Brent crude, the global benchmark, jumped nearly 6 percent in European trading, to stand above $42 per barrel. Oil prices have more than doubled since “Black Monday” on April 20, when West Texas Intermediate (WTI), the American benchmark, fell briefly into negative territory largely because of trading technicalities.

WTI was trading at more than $39 on Friday, raising the possibility that some of the US production lost due to well shut-ins and corporate failures might come back onto the market.

Saudi Energy Minister Prince Abdul Aziz bin Salman was due to address the OPEC+ meeting in his capacity as co-chairman of the joint ministerial monitoring committee (JMMC).

“The conditions right now warrant hopefully successful meetings. Coordination is under way to hold OPEC and OPEC+ meetings tomorrow afternoon,” Prince Abdulaziz bin Salman was quoted as saying by Reuters.

According to an official, the prince was expected to stress the need for vigilant monitoring by OPEC+ of supply limits.

UAE Energy Minister Suhail Al-Mazrouei, urged producers to improve their compliance with agreed cuts.

“As a representative of the UAE, I find it disappointing and unacceptable that some of the largest producers with capacity like (Saudi Arabia) and Russia comply 100 percent or more while other major producers do less than 50 percent,” he wrote in the letter seen by Reuters.

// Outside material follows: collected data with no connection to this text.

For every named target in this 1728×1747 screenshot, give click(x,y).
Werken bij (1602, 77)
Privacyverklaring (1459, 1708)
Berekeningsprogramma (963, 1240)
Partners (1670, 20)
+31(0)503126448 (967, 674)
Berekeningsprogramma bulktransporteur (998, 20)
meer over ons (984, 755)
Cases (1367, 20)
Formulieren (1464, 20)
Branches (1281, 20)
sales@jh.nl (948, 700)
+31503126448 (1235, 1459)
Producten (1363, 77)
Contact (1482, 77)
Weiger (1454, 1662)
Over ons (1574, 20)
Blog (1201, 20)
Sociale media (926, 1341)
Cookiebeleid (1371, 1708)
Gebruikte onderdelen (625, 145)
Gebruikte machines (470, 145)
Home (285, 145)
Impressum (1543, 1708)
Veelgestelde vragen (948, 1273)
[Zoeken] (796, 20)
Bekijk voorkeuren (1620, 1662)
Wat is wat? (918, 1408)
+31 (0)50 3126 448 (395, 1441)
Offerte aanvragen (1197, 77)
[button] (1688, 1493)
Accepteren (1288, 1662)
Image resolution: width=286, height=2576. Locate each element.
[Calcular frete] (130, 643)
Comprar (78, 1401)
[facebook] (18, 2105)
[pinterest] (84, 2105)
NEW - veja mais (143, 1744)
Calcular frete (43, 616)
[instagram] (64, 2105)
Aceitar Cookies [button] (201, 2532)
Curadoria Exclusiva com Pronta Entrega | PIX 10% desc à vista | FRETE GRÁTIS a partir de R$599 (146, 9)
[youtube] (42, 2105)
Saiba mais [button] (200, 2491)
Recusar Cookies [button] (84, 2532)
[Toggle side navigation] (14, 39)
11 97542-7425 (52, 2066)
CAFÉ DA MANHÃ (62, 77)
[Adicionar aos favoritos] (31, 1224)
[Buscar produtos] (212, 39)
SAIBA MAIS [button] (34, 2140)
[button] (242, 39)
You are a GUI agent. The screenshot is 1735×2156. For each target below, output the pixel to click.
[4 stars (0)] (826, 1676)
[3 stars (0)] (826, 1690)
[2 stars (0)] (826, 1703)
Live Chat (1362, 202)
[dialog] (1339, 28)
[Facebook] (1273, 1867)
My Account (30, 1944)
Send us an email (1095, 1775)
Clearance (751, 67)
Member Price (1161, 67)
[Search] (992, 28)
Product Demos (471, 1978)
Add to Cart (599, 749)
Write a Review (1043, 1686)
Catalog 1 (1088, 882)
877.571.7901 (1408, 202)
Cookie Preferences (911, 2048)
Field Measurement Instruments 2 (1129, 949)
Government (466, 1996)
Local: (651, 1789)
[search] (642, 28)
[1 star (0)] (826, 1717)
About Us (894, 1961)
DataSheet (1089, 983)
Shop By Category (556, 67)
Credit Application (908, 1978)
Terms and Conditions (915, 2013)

Iraq and Nigeria have been regarded as the biggest laggards on compliance in the OPEC+ partnership, both arguing that their financial needs required them to sell as much oil as possible. Last week Nigeria indicated its willingness to adhere to the limits.

Wrangling with Iraq continued into Friday until a breakthrough was finally reached, and Baghdad promised to abide by the terms of the original deal and stick to compliance agreements.

Monthly meetings of OPEC’s JMMC will take place until the end of the year to monitor compliance levels among OPEC+ countries, and to assess the overall state of the market.

There has been no decision as yet on whether Saudi Arabia and other Gulf countries will continue the extra 1 million bpd cuts, which could expire at the end of this month.

Oil-market sentiment was also lifted by a surprise fall in American unemployment, taken as a sign that the US economy could recover more strongly than expected.

Global oil exporters have come under intense pressure this year as the pandemic stifles the beginning of a recovery in energy investment that had started to materialize.

At the start of the year, global energy investment was expected to rise 2 percent in 2020, its biggest growth in six years, the International Energy Agency (IEA) had predicted. Instead, the Paris-based organization now expects global investment in energy to plunge by 20 percent this year — the equivalent of $400 billion.